As another British winter tightens its icy grip, the idea of a Mediterranean holiday may seem little more than a distant fantasy. But it doesn’t have to be. Despite the season, Europe still has much more to offer than simply cold weather pleasures.
Bag yourself a budget flight to Málaga and discover how Andalucía, or more specifically its south-eastern provinces of Granada and Almería, contains the best of all worlds. Here are just a few reasons why the region is not just a summer hotspot, but also a winter wonderland.
Sea, sand and maybe even sun
Judging by the locals – seen huddling in their warm winter coats – talk of the beach is little more than the desperate rambling of someone starved of sunshine for too long.
But in fact temperatures on this stretch of coast can rival an English summer, with averages remaining in the high teens. This is as good as mainland Europe is going to get just now, so make the most of it.
The city beaches in Málaga are sandy, long and clean and certainly convenient – a perfect place to stop for a beer and remind yourself what you’ve got to look forward to when summer really does come knocking again.
Try heading east towards the city of Almería, the whitewashed village of Mojácar or Cabo de Gata, Spain’s most south-easterly point and home to spectacular, lonely bays. This corner of the country has its own micro-climate and is so hot and dry that its desert-like landscape was used as the film location for numerous Spaghetti Westerns.
The Almerían coast boasts an average of 320 days’ sunshine a year, so by those odds you’re bound to find some.
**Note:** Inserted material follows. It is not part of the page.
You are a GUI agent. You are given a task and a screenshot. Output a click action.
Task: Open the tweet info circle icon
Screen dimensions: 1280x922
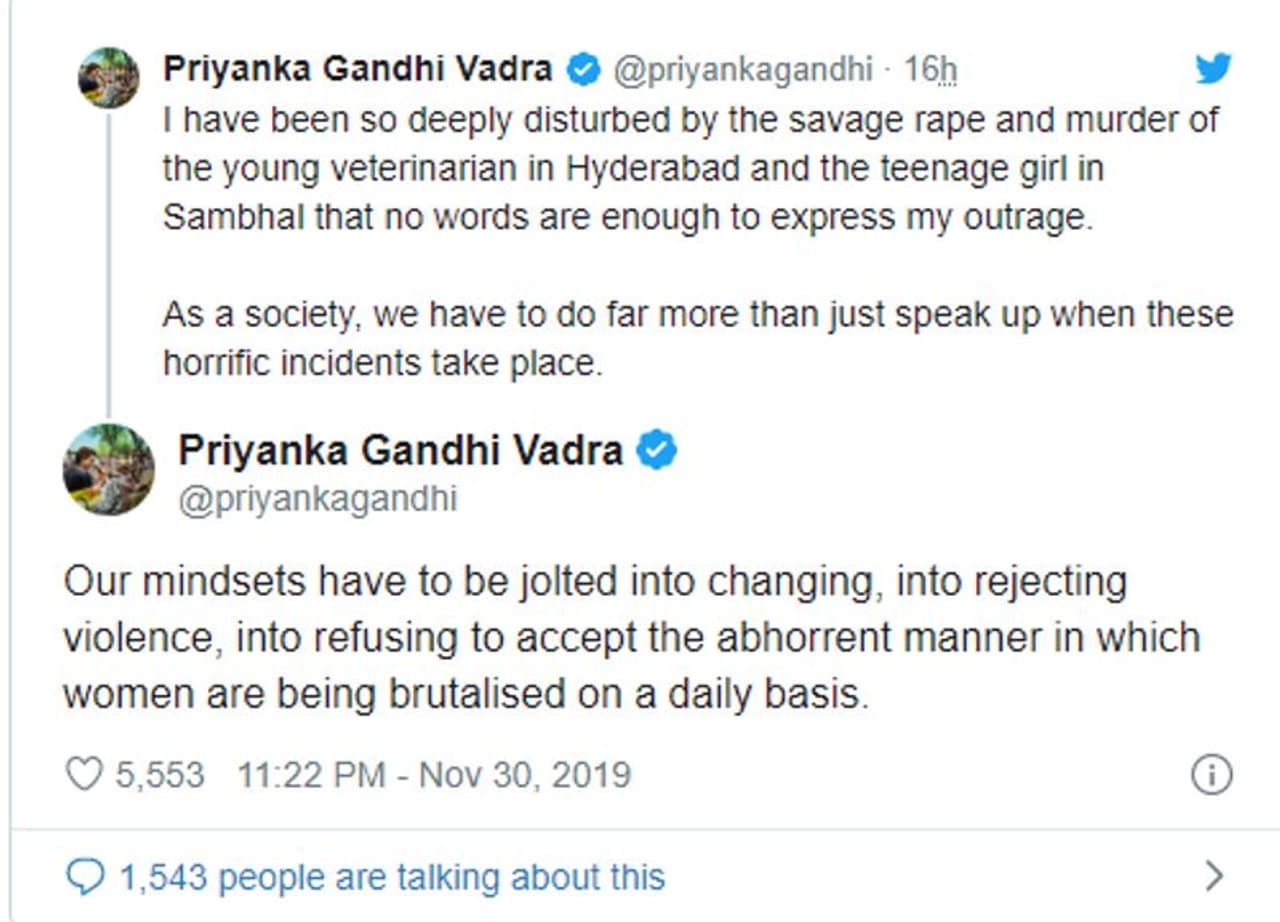1213,775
Not only that but even a splash in the Med isn’t out of the question, as the temperature of the water is said to be warmer than that of the air.
The city of Granada has much to offer, not least its old Muslim quarter and café lifestyle. But top of your list should be the Alhambra Palace. Perched above the city, this fortress-cum-luxury royal pad oversaw the last days of Islamic Spain.
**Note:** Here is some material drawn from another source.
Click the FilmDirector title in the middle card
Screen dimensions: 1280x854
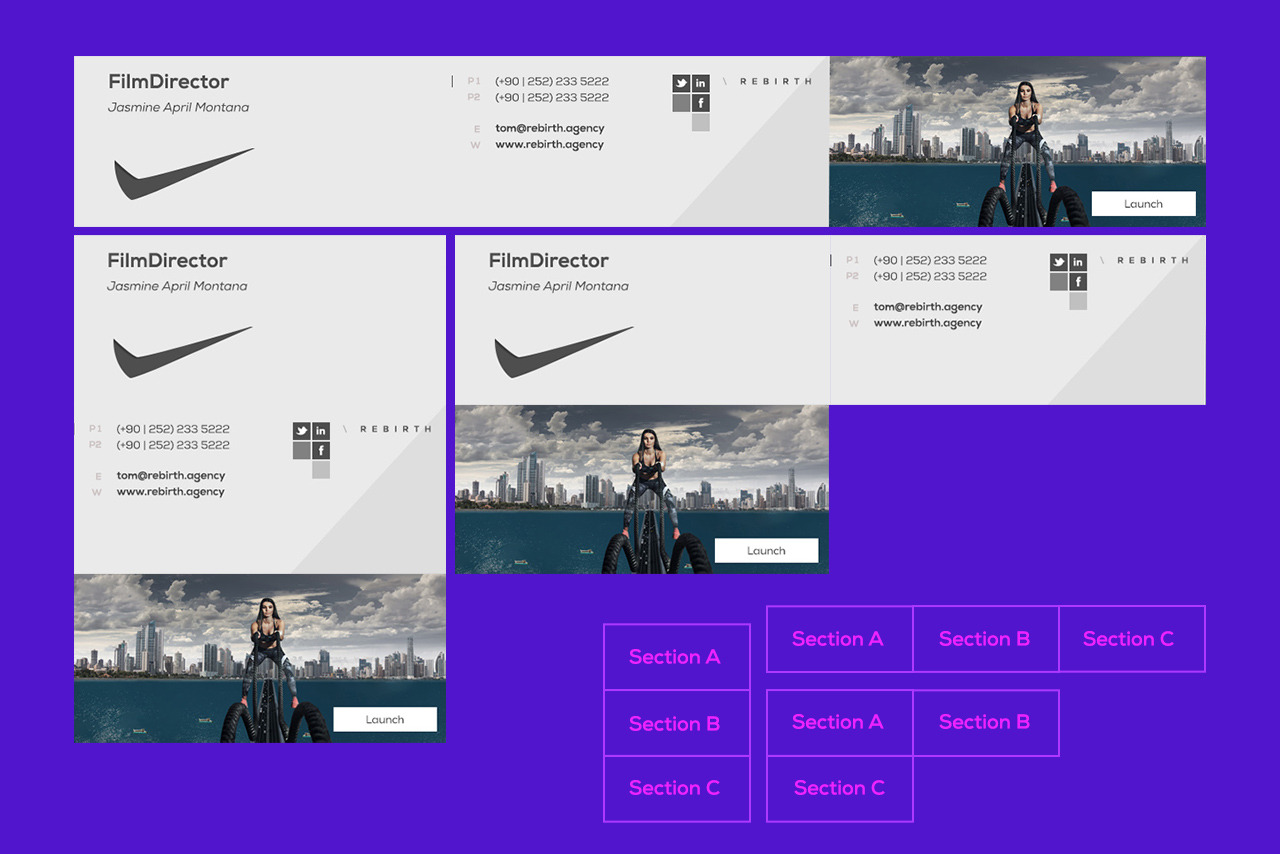(548, 261)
Rightly regarded as one of the must-see sights in Andalucía, its popularity is also its downside. During summer season the Alhambra crams in thousands of visitors a day through a timed entry system, with tickets selling out weeks in advance. But visit in winter and the crowds melt away. Stroll through the gates and have the place almost to yourself.
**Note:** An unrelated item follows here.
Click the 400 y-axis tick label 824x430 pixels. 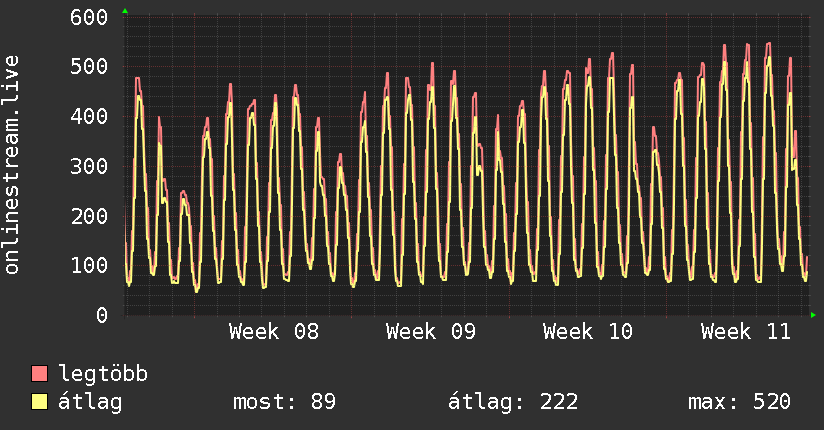pos(90,116)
The original fortress was built in the 9th century and much of it remains despite being used as a barracks by Napoleon in its more recent history. The complex also includes some stunning gardens known as the Generalife but the real draw is the Palacio Nazaries, which dates back to the 14th century. Its patios and courtyards, intricate carvings and tiling, fountains, rivers and terraced gardens were designed as a representation of paradise, and it will transport you to another time and place.
Let it snow, let it snow
Once you’ve had your fill of sunshine and Islamic culture, you deserve some more traditional winter pursuits. Take a look out over the walls of the Alhambra. Panoramic views to the south-east are dominated by snow capped peaks, swathed in ethereal mists, rising up above the city.
This is the Sierra Nevada range, home to mainland Spain’s highest peak. The ski station at Pradollano is the most southerly in Europe, meaning it’s just a couple of hours from the lure of the coast. It’s also only 33km from Granada, so it can be accessed either as a day trip or by basing yourself in the resort itself at slightly greater expense.
Some 76km of runs cover all abilities and all equipment is available for hire, so there’s no excuse for even the most devout of culture vultures or beach bums.